The latest McCain campaign ad accuses Obama of a single, supposedly disqualifying, crime: Being liberal. But after this election (assuming Obama holds onto his lead and wins) Republicans are going to finally come to the realization that "liberal" isn't the dirty word it once was.
It is partly a generational issue. Baby boomers have been conditioned since the culture wars to instinctively know what "being liberal" means. And conservatives were very successful at making sure that connotation was negative. The label has been so tainted that for years conservatives have won elections by accusing their opponents of being liberal, and liberals have won elections by portraying themselves as anything but.
But yesterday's politicians assume those negative connotations have carried over to Gen X and Y, and I'm not so sure they have. When the under-30 crowd hears, "OMG, he's a liberal," rather than a knee-jerk revulsion, the response seems to be, "So what?"

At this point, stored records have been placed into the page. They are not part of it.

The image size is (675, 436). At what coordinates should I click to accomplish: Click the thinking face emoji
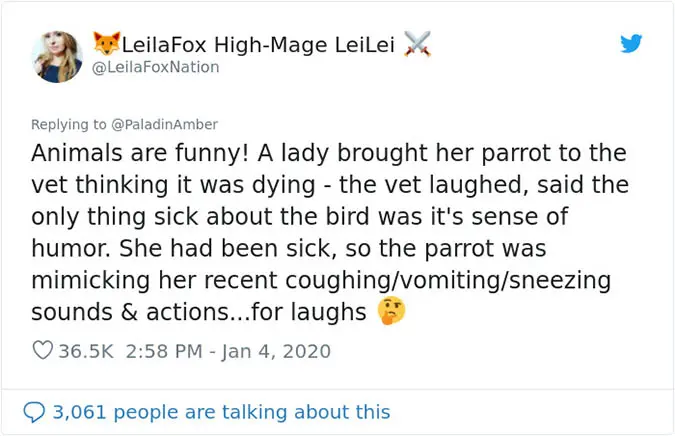pyautogui.click(x=391, y=313)
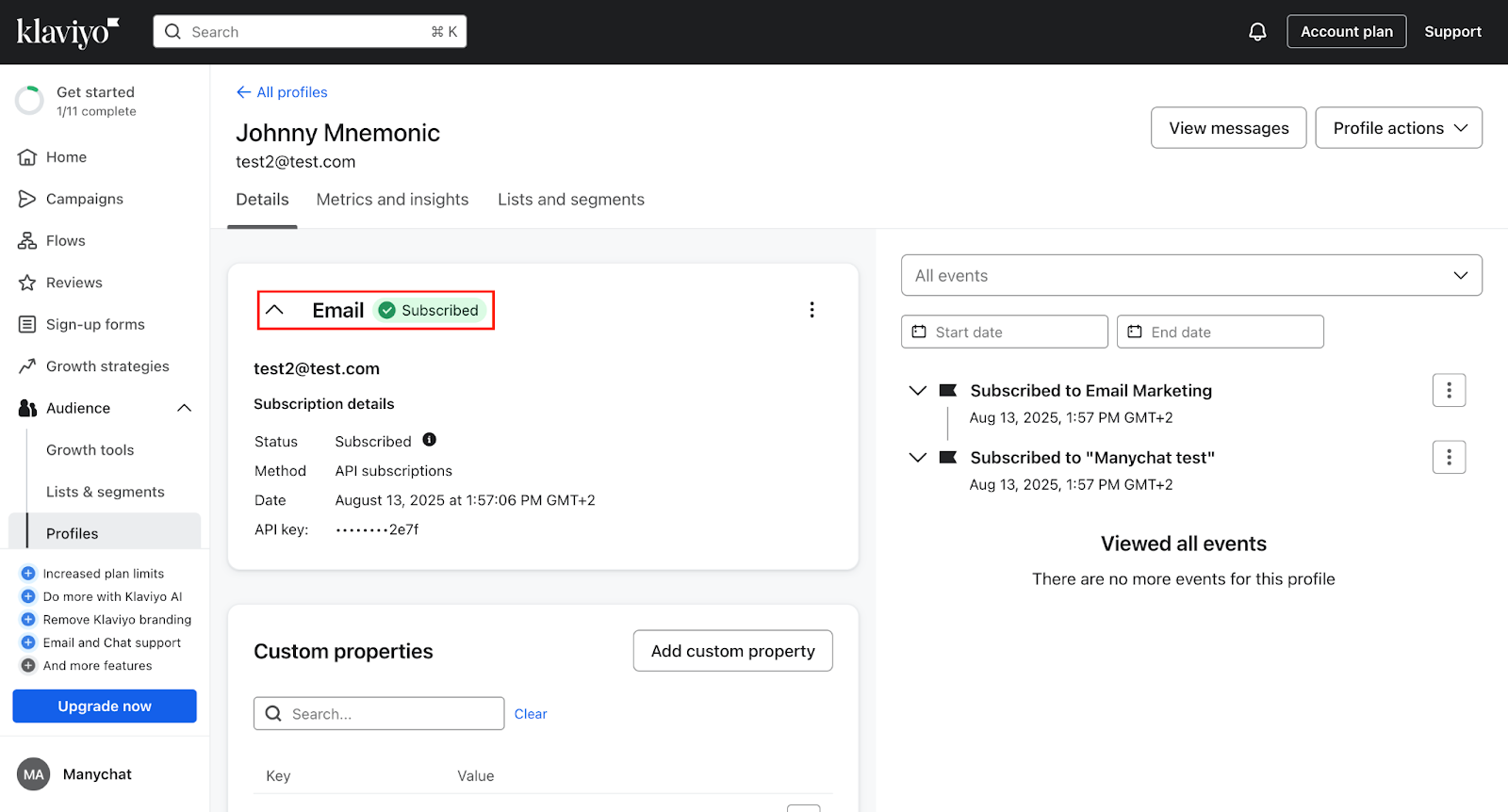Open the Profile actions dropdown
Screen dimensions: 1508x812
click(1399, 128)
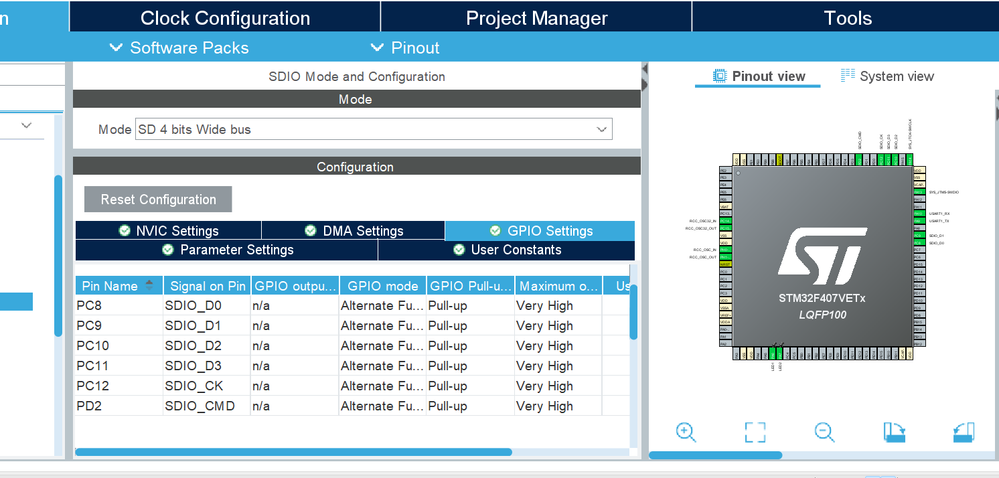The width and height of the screenshot is (999, 478).
Task: Click the Pinout view chip icon
Action: tap(719, 76)
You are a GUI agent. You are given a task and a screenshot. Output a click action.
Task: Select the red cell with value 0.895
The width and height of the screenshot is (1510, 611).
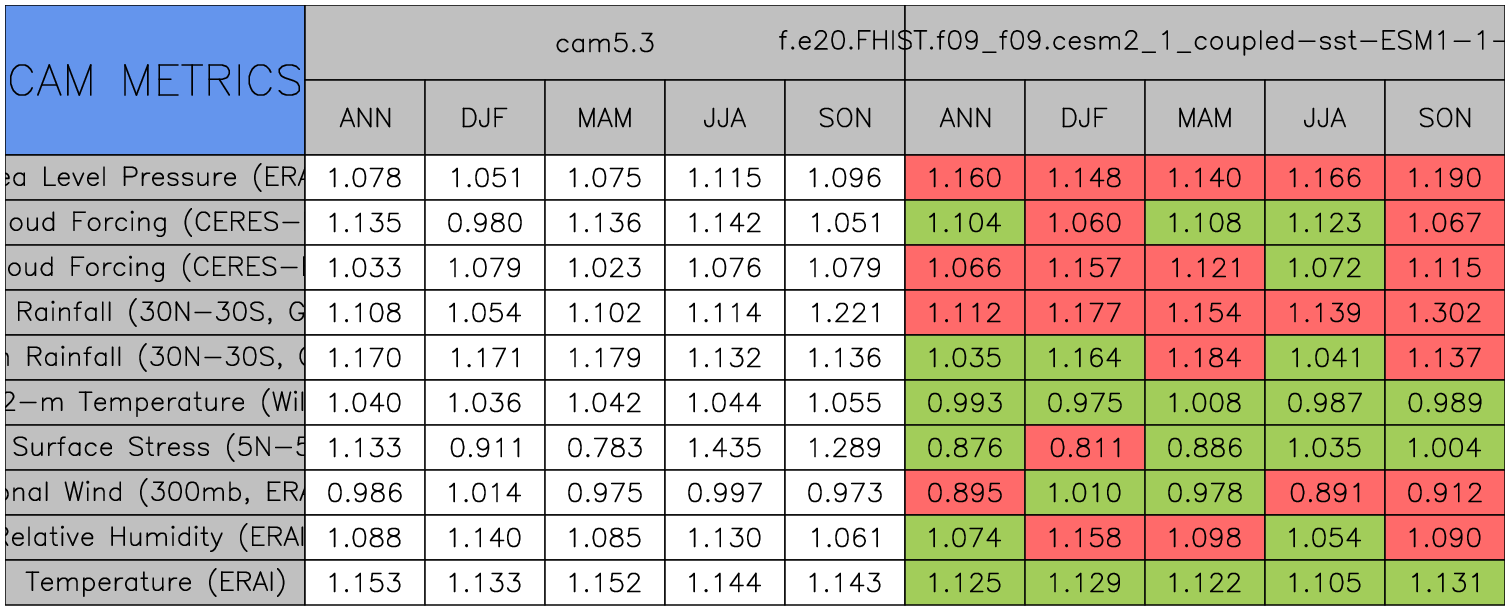(965, 493)

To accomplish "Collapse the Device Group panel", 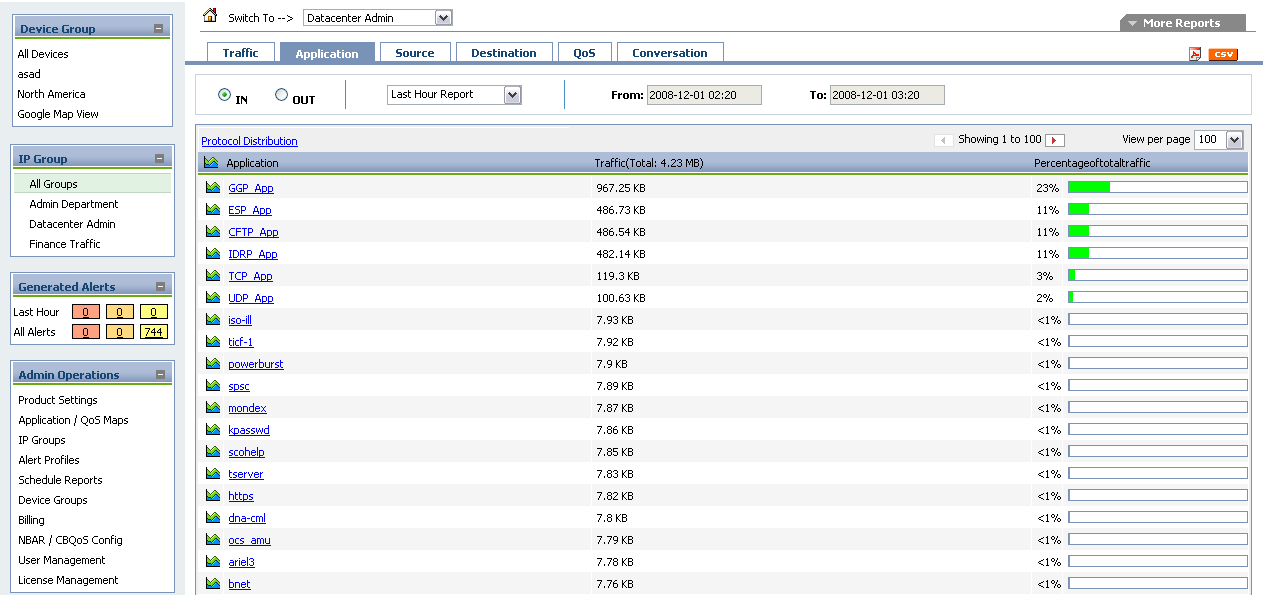I will pos(159,29).
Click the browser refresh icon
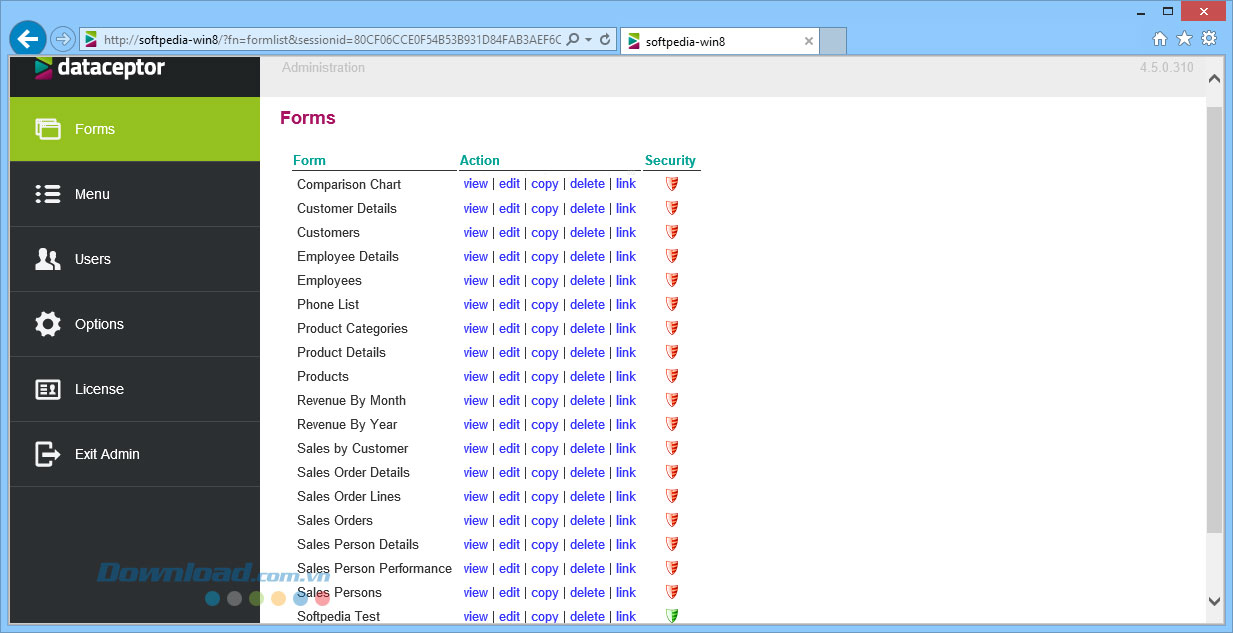 pos(605,40)
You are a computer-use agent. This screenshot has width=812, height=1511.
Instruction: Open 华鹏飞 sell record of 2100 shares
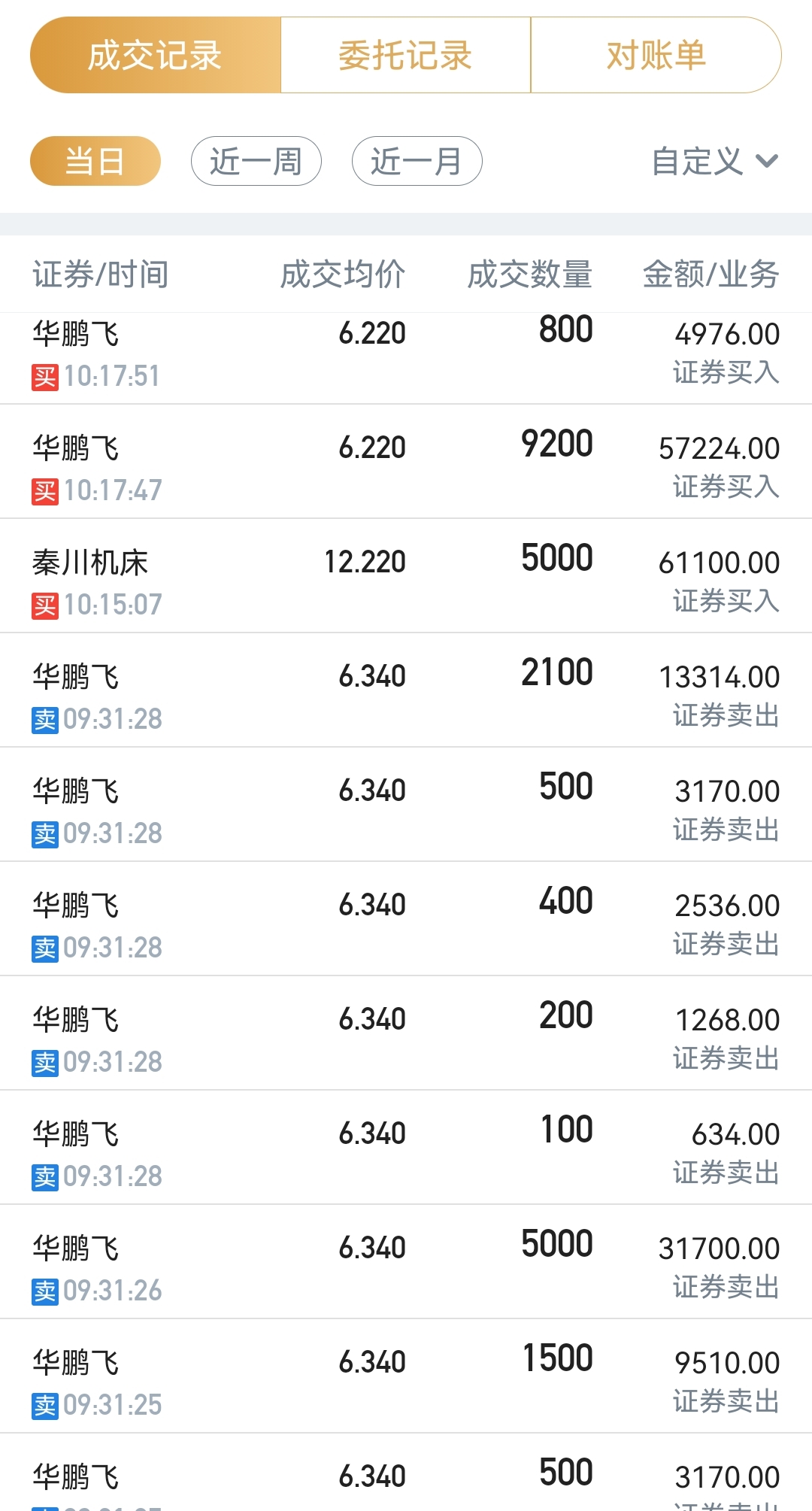[406, 690]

Forget the fact that these generations tend to actually be more liberal. Even the independents are simply working on different definitions and don't make the same assumptions. The cultural issues that helped Republicans initially define the word have faded, and younger voters don't instinctively know why being liberal is bad when it comes to healthcare or the economy or foreign policy. If Republicans really want "liberal" to be a dirty word, they're going to have to redefine it for post-culture war voters.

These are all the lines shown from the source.